### EXERCISE GOAL
The response must contain every line from the records below that has "Select".

### RECORDS FOR THE TASK
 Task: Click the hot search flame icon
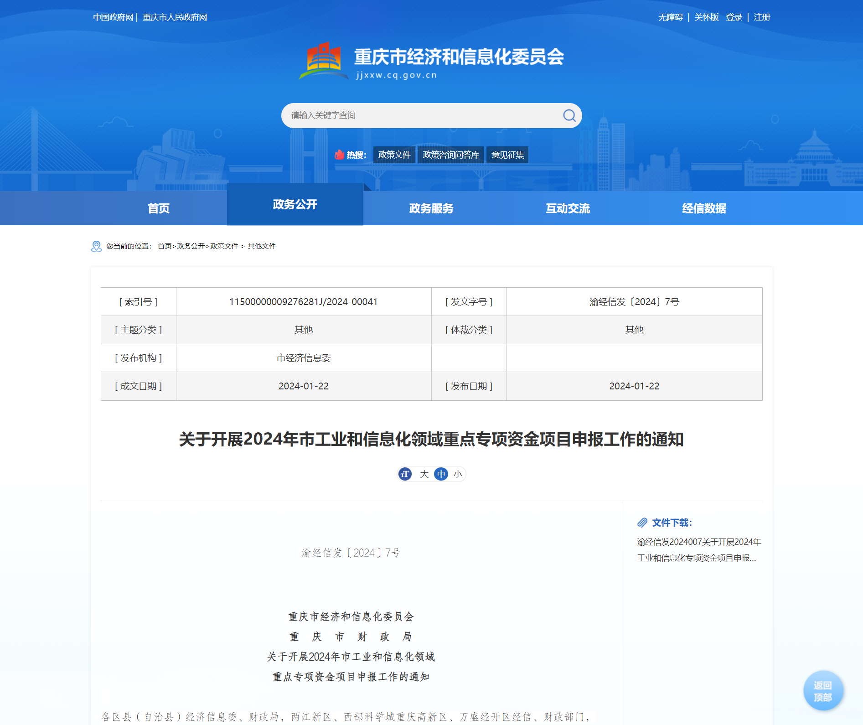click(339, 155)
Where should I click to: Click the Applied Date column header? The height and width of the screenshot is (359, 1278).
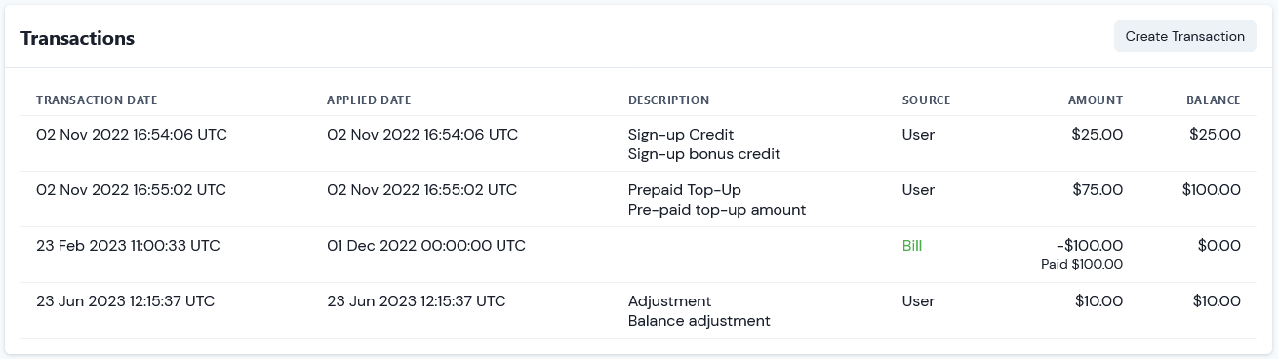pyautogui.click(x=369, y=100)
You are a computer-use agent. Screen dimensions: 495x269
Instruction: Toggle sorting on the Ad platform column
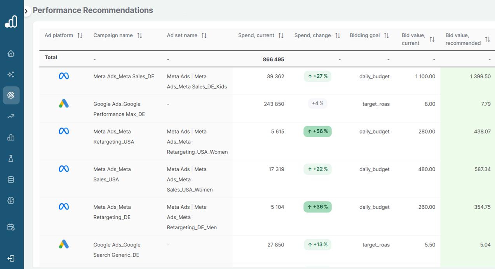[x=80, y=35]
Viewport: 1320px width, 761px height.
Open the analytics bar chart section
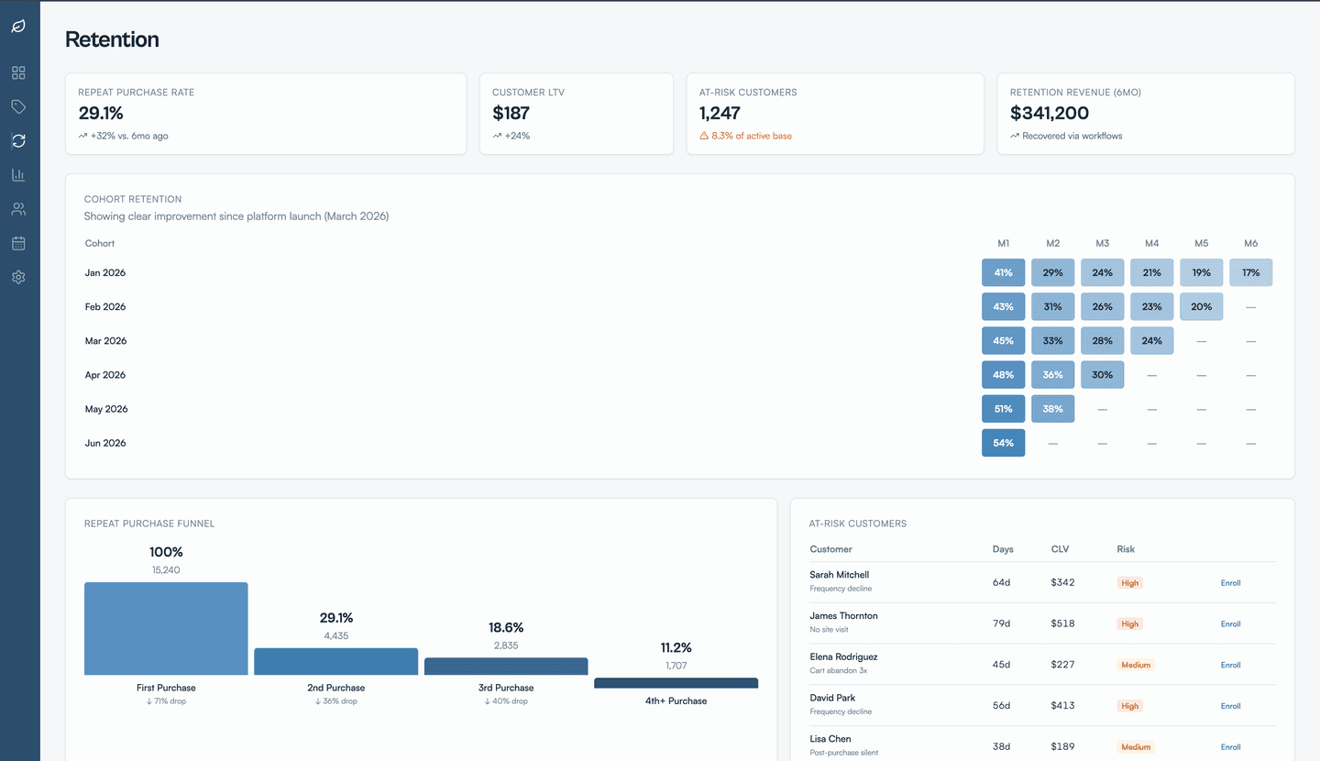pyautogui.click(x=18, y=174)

* * *

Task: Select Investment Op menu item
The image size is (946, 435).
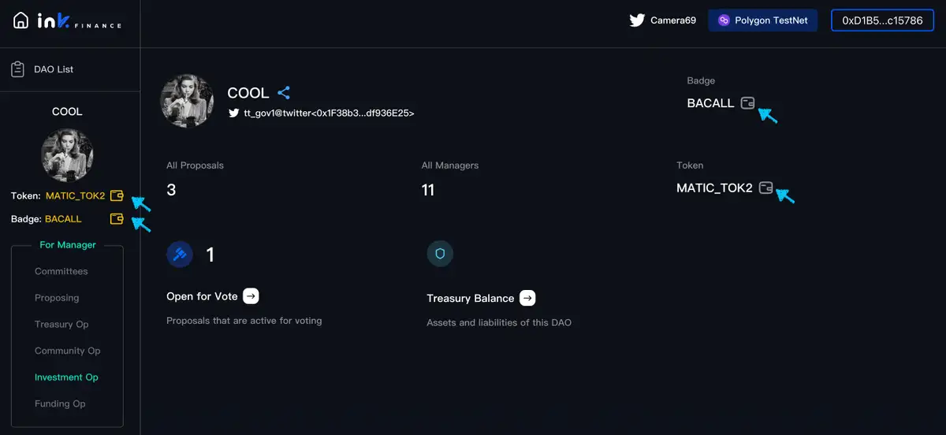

* * *

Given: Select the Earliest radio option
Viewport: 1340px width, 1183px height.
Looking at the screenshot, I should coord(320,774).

### EXERCISE RESPONSE
Task: Select Investment Op menu item
Given: Select the Earliest radio option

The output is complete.